Quant au dialogue inter-religieux, s’il s’agit de maintenir une bonne entente avec les membres des autres confessions, la Fraternité y souscrit. «Mais s’il s’agit de dissoudre la vérité catholique dans autre chose…A partir du moment où l’on aborde le domaine religieux, un catholique est par définition missionnaire. La mission, dans la grande tradition de l’Eglise, c’est de devoir convertir toutes les âmes à Jésus-Christ.» Le secrétaire général de la Fraternité en est convaincu, le but du dialogue œcuménique est de ramener dans le giron de l’Eglise catholique tant les protestants que les orthodoxes. «L’Eglise catholique est la seule Eglise, et le dialogue œcuménique ne devrait avoir pour but que leur réintégration».

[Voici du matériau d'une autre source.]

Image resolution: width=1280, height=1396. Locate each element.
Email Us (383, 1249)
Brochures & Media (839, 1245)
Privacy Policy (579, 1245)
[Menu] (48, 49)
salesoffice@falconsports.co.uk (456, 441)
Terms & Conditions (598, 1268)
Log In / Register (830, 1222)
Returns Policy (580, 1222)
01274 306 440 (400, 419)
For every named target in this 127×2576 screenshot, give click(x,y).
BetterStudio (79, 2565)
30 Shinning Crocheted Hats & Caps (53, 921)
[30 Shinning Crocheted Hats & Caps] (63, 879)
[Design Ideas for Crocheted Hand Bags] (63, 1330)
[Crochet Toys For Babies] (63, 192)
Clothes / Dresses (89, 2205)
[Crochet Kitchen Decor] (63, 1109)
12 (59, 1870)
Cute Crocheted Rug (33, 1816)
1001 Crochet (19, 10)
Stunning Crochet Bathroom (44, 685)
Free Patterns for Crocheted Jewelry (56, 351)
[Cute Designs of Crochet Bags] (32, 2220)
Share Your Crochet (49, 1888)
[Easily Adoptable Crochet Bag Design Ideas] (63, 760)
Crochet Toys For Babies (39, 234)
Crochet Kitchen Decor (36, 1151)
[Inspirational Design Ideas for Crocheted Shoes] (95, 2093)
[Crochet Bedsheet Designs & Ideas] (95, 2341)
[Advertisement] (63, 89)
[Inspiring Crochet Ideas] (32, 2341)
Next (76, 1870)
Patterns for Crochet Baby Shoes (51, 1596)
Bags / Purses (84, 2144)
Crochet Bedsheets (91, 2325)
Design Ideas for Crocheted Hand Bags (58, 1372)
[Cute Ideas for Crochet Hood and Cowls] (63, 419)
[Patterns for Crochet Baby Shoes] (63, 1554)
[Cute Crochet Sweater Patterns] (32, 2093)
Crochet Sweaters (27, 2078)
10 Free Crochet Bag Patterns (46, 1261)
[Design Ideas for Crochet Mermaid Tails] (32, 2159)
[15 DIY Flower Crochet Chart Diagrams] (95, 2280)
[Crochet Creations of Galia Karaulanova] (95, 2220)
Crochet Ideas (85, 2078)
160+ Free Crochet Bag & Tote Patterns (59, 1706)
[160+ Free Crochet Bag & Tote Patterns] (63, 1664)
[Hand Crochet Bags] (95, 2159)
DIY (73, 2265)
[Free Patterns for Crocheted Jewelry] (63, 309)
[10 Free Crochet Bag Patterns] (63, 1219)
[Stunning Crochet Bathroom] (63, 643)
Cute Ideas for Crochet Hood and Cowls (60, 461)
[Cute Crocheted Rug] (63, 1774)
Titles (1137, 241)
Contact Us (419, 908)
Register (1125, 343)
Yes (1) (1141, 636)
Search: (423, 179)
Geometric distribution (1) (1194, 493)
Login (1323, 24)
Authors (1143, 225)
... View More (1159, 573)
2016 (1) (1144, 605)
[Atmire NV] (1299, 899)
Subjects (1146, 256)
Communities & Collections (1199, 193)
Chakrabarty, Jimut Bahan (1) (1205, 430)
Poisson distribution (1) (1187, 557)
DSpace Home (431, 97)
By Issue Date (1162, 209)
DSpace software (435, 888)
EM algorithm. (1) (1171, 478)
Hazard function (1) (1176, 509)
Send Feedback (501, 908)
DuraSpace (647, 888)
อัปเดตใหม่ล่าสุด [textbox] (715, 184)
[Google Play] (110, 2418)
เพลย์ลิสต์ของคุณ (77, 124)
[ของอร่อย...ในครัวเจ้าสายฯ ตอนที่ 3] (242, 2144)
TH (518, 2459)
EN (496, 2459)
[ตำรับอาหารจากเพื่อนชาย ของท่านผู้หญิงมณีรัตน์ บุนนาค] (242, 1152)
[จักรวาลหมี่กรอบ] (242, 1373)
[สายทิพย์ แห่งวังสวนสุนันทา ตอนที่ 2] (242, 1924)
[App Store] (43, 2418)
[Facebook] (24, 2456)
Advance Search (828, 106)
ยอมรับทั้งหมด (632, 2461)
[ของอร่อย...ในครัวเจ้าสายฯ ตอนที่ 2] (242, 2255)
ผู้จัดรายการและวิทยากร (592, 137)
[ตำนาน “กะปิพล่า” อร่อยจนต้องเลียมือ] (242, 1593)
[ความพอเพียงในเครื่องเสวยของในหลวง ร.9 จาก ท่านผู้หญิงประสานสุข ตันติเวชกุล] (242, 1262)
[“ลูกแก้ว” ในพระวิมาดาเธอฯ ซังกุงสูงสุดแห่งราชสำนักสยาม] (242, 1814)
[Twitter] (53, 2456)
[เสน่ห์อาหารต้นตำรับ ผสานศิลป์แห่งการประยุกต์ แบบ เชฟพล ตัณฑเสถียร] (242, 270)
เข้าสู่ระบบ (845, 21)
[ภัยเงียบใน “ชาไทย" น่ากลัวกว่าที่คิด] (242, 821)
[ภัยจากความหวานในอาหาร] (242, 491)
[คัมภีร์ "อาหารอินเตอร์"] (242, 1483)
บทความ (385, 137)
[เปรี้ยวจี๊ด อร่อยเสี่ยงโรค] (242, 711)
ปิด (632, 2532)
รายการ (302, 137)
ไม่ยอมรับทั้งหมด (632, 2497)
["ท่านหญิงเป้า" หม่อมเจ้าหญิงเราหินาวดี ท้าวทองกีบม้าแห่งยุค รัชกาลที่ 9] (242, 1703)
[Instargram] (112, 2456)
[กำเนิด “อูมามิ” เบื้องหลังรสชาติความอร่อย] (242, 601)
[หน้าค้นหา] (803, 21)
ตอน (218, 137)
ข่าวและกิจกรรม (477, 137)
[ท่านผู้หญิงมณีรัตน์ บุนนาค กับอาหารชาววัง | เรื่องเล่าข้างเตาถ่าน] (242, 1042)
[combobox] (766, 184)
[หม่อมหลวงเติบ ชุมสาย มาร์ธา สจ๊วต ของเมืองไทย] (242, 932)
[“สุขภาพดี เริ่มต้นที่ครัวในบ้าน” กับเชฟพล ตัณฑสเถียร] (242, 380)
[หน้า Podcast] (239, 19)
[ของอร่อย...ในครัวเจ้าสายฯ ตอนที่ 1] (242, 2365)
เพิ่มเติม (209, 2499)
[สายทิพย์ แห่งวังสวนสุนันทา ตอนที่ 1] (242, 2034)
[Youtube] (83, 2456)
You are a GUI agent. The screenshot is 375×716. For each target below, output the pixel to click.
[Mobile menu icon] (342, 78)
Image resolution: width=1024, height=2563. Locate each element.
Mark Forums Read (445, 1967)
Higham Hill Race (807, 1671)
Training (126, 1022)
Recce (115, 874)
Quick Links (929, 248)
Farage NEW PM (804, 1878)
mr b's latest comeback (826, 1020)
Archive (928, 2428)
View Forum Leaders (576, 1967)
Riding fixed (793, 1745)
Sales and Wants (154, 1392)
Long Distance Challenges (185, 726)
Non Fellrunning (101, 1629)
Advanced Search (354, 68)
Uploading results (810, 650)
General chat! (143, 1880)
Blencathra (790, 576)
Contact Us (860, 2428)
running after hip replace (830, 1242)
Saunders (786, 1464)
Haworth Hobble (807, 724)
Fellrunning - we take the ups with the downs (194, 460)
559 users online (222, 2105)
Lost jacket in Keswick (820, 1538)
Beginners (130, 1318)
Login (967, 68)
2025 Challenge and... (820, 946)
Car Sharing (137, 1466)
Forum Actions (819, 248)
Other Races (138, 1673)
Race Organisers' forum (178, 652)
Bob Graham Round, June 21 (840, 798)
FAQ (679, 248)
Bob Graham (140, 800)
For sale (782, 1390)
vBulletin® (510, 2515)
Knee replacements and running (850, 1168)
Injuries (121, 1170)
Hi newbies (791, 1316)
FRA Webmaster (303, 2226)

Divergences d’appréciation entre pragmatiques et doctrinaires

A propos des négociations en cours, il semble bien qu’au sein de la Fraternité, il y ait des divergences d’appréciation entre les partisans d’un accord doctrinal préalable et ceux qui accepteraient des solutions pragmatiques. L’abbé Sélégny, secrétaire général de la Fraternité Saint-Pie X, ferait partie de la ligne pragmatique: «Il y a chez nous différentes appréciations. A la Maison généralice, nous essayons de mener ces choses-là de manière rigoureuse. Nous souhaiterions effectivement que les fondements doctrinaux soient abordés et que nous puissions en parler avant un accord. Mais il faut voir comment les choses se développent.» L’abbé Sélégny est confiant: «Nous devrions certainement voir plus clair d’ici l’automne». (apic/be)

24 mai 2001 | 00:00
par webmaster@kath.ch
Temps de lecture : env. 5  min.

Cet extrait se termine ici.